To add the Log Analytics Workspace, create a new file called log-analytics.tf
, and make the azurerm_log_analytics_workspace
resource with the properties shown below.
resource "azurerm_log_analytics_workspace" "insights" {
name = "logs-${random_pet.primary.id}"
location = azurerm_resource_group.primary.location
resource_group_name = azurerm_resource_group.primary.name
retention_in_days = 30
}
The Log Analytics workspace configuration is as follows:
name
– The resource name is a simple value combined with our random pet name for uniqueness.location
– A reference to the resource group resource ensures the Log Analytics workspace deploys in the same region.resource_group_name
– Another resource group reference indicates which resource group should contain the workspace.retention_in_days
– Although this property is optional, I prefer setting it explicitly for clarity. A value of 30 days ensures we do not incur additional retention charges.
Note: The Azure Log Analytics workspace name must be unique across all Azure Subscriptions because it is exposed through DNS.
Azure Active Directory Group
Azure Kubernetes Service (AKS) requires that we provide an Azure Active Directory (AAD) group to enable AKS-managed AAD integration. The managed integration option dramatically simplifies the role-based access control (RBAC) setup. It also activates the Kubernetes resource viewer preview feature. Although this feature is called a “viewer,” it can change Kubernetes resources directly from the portal without using kubectl
or the Kubernetes dashboard. Azure Monitor for Containers provides a great read-only and historical view. The Kubernetes resource viewer allows direct control.

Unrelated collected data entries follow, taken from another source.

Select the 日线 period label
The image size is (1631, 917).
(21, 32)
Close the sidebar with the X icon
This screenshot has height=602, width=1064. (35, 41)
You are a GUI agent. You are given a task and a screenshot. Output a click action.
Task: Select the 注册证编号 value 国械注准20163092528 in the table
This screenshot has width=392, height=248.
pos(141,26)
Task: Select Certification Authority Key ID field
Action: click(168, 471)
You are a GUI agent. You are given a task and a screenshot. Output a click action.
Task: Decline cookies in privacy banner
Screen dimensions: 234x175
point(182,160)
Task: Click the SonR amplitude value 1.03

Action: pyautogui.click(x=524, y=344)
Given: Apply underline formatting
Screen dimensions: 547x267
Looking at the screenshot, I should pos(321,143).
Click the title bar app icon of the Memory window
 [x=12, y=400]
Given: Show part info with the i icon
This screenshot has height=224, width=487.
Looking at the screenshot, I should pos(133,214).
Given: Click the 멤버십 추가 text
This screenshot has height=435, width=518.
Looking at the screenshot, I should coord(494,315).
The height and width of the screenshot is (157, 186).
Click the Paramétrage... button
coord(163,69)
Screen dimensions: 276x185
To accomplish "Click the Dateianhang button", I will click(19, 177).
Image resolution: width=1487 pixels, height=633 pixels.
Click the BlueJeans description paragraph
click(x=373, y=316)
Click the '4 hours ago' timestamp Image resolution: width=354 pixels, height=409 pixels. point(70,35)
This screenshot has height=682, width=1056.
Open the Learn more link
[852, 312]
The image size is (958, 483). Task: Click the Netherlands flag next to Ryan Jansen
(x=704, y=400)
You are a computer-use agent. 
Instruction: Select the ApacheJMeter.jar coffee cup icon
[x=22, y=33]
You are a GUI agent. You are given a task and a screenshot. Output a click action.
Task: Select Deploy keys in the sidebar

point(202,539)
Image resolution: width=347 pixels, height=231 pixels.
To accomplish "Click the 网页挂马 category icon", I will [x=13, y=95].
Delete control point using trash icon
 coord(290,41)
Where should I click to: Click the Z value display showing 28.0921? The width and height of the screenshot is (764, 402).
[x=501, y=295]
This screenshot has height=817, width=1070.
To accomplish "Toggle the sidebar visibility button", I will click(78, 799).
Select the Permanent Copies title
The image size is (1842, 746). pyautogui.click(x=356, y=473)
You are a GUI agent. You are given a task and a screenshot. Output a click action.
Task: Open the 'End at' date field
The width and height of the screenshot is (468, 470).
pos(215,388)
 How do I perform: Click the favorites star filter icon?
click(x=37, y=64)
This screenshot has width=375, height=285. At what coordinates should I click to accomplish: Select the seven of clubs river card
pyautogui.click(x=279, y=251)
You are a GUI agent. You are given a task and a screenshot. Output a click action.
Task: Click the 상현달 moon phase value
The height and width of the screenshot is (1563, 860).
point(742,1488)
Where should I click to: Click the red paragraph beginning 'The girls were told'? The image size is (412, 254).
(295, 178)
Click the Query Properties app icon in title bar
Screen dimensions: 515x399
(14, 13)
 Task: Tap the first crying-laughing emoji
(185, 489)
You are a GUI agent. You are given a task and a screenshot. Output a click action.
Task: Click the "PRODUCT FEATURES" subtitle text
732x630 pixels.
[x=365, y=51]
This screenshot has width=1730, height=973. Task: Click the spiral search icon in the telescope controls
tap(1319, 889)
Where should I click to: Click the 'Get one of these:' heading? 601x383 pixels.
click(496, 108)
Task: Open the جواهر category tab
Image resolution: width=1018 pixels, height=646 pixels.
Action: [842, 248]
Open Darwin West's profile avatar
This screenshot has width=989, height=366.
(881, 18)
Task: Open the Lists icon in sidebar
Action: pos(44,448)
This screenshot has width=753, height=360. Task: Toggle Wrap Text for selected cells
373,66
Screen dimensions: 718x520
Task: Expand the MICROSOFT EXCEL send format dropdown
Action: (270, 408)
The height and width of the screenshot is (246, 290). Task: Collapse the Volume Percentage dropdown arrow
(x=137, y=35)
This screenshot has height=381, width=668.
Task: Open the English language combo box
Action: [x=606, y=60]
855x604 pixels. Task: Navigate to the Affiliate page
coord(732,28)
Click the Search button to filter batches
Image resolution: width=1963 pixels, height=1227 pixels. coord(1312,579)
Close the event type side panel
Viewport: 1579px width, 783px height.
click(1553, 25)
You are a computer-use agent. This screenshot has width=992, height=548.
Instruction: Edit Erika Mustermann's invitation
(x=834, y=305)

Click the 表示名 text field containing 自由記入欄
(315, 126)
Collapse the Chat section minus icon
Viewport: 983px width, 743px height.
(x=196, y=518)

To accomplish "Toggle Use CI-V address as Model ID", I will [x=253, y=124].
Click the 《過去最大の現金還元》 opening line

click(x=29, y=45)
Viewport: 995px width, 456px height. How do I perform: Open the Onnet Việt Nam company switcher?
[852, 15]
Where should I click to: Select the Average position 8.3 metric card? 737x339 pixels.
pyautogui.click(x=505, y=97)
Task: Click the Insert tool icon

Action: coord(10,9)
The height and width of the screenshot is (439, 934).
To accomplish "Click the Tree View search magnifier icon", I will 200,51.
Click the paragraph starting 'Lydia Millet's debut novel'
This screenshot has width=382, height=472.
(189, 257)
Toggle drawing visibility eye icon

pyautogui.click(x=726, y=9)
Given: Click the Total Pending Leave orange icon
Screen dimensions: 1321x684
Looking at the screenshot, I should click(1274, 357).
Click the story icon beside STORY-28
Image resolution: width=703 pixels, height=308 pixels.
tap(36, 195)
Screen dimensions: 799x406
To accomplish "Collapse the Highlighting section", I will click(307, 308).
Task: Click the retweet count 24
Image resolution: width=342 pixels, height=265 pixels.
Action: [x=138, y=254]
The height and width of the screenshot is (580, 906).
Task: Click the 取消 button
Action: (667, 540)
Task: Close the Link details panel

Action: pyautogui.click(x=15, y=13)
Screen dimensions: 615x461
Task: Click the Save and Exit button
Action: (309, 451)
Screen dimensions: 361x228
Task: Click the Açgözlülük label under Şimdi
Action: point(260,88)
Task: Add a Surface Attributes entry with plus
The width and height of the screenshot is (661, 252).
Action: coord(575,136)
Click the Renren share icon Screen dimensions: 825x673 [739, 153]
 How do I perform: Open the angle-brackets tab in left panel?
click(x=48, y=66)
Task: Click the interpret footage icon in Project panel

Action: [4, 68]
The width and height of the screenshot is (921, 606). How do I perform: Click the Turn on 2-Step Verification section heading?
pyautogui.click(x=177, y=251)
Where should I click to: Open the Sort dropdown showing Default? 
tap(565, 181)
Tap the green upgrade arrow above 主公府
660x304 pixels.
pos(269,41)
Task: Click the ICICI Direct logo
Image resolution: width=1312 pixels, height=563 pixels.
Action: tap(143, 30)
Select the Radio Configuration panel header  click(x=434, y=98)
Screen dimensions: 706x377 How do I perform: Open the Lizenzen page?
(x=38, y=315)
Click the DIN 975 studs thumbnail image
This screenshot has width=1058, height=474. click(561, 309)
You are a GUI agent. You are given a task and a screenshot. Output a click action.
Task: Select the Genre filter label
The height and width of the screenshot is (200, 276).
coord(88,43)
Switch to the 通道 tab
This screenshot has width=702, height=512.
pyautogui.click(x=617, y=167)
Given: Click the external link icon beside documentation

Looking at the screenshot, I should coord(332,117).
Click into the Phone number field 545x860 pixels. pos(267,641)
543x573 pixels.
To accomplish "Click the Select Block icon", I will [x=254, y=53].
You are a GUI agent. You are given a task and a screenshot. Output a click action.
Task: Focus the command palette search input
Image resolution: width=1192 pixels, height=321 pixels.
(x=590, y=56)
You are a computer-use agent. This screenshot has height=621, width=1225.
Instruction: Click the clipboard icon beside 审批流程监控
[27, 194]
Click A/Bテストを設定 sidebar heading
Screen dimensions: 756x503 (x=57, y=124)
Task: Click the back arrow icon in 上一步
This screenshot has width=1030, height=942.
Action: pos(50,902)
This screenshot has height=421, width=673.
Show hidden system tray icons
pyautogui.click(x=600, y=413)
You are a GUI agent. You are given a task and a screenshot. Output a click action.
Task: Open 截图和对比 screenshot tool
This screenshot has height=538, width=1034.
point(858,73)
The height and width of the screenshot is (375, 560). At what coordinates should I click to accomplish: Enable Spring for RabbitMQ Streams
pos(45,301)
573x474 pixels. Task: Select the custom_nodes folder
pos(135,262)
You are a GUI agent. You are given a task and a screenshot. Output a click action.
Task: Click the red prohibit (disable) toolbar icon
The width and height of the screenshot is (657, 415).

Once set up, the group will have full administrative rights to the cluster, and you can give multiple groups. You can select an existing administration group from AAD. For this guide, I will create a new, empty group and add myself to it later. I prefer the idea of tying the administrative group to the cluster and allowing Terraform to clean up the group when I decide I no longer need the associated AKS instance.
To create a new, empty group, add a new file called aks-administrators-group.tf
and add the following terraform resource:
resource "azuread_group" "aks_administrators" {
name = "${local.aks_cluster_name}-administrators"
description = "Kubernetes administrators for the ${local.aks_cluster_name} cluster."
}
Creating our administrator group introduces our third Terraform provider: azuread
. The resource to create an empty group is simple and requires one property. The description is optional but highly recommended.
name
– The group name.description
– Used to provide a meaningful comment about the group’s purpose.
Note: Azure AD resources will not appear in the Azure Resource Group alongside the rest of the Azure resources we deploy. AAD metadata is stored in the AAD tenant in a separate section inside the portal. In addition to a meaningful description, adding the cluster name to the group name will help identify its purpose in AAD.
AKS Version Information
The Terraform configuration needs information about new Azure Kubernetes Service (AKS) versions when available to automatically apply AKS version upgrades. Rather than check for this manually and update a hardcoded value, it is much nicer to program this directly into the Terraform configuration.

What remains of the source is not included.